__Your instructions__. Please update these items by replacing every "dropdown" with "drop-down", leaving everything else as it is.

__Material provided__.
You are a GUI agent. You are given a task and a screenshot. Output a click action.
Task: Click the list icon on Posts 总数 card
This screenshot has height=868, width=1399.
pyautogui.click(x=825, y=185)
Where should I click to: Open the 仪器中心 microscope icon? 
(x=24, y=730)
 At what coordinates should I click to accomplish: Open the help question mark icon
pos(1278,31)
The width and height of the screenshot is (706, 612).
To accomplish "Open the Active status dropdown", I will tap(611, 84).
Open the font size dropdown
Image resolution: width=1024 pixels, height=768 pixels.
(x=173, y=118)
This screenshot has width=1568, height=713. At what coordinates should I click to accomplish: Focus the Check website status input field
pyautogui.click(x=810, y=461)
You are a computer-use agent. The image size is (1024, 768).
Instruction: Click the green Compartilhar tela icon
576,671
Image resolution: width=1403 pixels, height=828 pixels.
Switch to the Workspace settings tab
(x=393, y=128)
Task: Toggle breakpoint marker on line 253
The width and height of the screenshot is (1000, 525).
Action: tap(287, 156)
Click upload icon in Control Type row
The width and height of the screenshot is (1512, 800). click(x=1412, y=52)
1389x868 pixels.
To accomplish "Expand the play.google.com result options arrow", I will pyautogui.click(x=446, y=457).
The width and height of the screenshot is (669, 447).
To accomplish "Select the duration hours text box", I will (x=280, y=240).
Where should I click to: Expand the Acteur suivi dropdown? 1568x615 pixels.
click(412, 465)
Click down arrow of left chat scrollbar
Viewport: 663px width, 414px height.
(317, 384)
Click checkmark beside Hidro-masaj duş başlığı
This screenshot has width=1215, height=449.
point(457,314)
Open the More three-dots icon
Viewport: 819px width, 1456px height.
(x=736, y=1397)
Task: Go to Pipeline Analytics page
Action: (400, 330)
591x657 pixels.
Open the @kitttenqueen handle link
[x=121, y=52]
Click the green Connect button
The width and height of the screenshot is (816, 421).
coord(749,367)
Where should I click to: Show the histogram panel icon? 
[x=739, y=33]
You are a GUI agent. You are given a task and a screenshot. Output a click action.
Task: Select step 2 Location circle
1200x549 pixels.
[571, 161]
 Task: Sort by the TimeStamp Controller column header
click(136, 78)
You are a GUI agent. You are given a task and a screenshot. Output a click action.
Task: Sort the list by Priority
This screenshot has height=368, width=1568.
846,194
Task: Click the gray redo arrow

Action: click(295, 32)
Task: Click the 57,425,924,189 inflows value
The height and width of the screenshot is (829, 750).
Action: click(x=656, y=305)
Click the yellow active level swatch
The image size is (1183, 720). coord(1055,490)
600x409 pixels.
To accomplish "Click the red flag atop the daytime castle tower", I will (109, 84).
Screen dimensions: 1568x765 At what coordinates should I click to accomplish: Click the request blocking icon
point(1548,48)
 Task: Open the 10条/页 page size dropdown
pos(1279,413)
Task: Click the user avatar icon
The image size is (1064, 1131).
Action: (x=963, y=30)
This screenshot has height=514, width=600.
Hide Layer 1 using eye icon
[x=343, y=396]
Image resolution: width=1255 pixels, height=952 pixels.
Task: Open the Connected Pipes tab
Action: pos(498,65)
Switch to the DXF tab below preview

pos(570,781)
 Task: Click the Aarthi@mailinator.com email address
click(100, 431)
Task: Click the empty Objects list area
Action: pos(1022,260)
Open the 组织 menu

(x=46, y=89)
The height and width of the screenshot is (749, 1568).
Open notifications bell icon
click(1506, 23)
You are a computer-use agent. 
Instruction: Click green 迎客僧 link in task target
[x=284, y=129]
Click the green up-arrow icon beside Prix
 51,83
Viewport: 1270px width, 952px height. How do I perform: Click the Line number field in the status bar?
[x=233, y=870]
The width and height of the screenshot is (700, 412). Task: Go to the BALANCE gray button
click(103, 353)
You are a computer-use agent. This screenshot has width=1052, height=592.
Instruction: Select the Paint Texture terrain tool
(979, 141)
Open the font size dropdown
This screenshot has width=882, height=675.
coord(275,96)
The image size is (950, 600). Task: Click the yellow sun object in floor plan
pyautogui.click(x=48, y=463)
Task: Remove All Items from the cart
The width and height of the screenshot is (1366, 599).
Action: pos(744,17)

__Solution__.
You are a GUI agent. You are given a task and a screenshot. Output a click action.
Task: Click the list icon on Posts 总数 card
This screenshot has height=868, width=1399.
pyautogui.click(x=825, y=185)
Where should I click to: Open the 仪器中心 microscope icon? 
(x=24, y=730)
 At what coordinates should I click to accomplish: Open the help question mark icon
pos(1278,31)
The width and height of the screenshot is (706, 612).
To accomplish "Open the Active status drop-down", I will tap(611, 84).
Open the font size drop-down
Image resolution: width=1024 pixels, height=768 pixels.
(x=173, y=118)
This screenshot has width=1568, height=713. At what coordinates should I click to accomplish: Focus the Check website status input field
pyautogui.click(x=810, y=461)
You are a computer-use agent. The image size is (1024, 768).
Instruction: Click the green Compartilhar tela icon
576,671
Image resolution: width=1403 pixels, height=828 pixels.
Switch to the Workspace settings tab
(x=393, y=128)
Task: Toggle breakpoint marker on line 253
The width and height of the screenshot is (1000, 525).
Action: tap(287, 156)
Click upload icon in Control Type row
The width and height of the screenshot is (1512, 800). click(x=1412, y=52)
1389x868 pixels.
To accomplish "Expand the play.google.com result options arrow", I will pyautogui.click(x=446, y=457).
The width and height of the screenshot is (669, 447).
To accomplish "Select the duration hours text box", I will (x=280, y=240).
Where should I click to: Expand the Acteur suivi drop-down? 1568x615 pixels.
click(412, 465)
Click down arrow of left chat scrollbar
Viewport: 663px width, 414px height.
(317, 384)
Click checkmark beside Hidro-masaj duş başlığı
This screenshot has width=1215, height=449.
point(457,314)
Open the More three-dots icon
Viewport: 819px width, 1456px height.
(x=736, y=1397)
Task: Go to Pipeline Analytics page
Action: (400, 330)
591x657 pixels.
Open the @kitttenqueen handle link
[x=121, y=52]
Click the green Connect button
The width and height of the screenshot is (816, 421).
coord(749,367)
Where should I click to: Show the histogram panel icon? 
[x=739, y=33]
You are a GUI agent. You are given a task and a screenshot. Output a click action.
Task: Select step 2 Location circle
1200x549 pixels.
[571, 161]
 Task: Sort by the TimeStamp Controller column header
click(136, 78)
You are a GUI agent. You are given a task and a screenshot. Output a click action.
Task: Sort the list by Priority
This screenshot has height=368, width=1568.
846,194
Task: Click the gray redo arrow

Action: click(295, 32)
Task: Click the 57,425,924,189 inflows value
The height and width of the screenshot is (829, 750).
Action: click(x=656, y=305)
Click the yellow active level swatch
The image size is (1183, 720). coord(1055,490)
600x409 pixels.
To accomplish "Click the red flag atop the daytime castle tower", I will (109, 84).
Screen dimensions: 1568x765 At what coordinates should I click to accomplish: Click the request blocking icon
point(1548,48)
 Task: Open the 10条/页 page size drop-down
pos(1279,413)
Task: Click the user avatar icon
The image size is (1064, 1131).
Action: (x=963, y=30)
This screenshot has height=514, width=600.
Hide Layer 1 using eye icon
[x=343, y=396]
Image resolution: width=1255 pixels, height=952 pixels.
Task: Open the Connected Pipes tab
Action: pos(498,65)
Switch to the DXF tab below preview

pos(570,781)
 Task: Click the Aarthi@mailinator.com email address
click(100, 431)
Task: Click the empty Objects list area
Action: pos(1022,260)
Open the 组织 menu

(x=46, y=89)
The height and width of the screenshot is (749, 1568).
Open notifications bell icon
click(1506, 23)
You are a computer-use agent. 
Instruction: Click green 迎客僧 link in task target
[x=284, y=129]
Click the green up-arrow icon beside Prix
 51,83
Viewport: 1270px width, 952px height. How do I perform: Click the Line number field in the status bar?
[x=233, y=870]
The width and height of the screenshot is (700, 412). Task: Go to the BALANCE gray button
click(103, 353)
You are a computer-use agent. This screenshot has width=1052, height=592.
Instruction: Select the Paint Texture terrain tool
(979, 141)
Open the font size drop-down
This screenshot has width=882, height=675.
coord(275,96)
The image size is (950, 600). Task: Click the yellow sun object in floor plan
pyautogui.click(x=48, y=463)
Task: Remove All Items from the cart
The width and height of the screenshot is (1366, 599).
Action: pos(744,17)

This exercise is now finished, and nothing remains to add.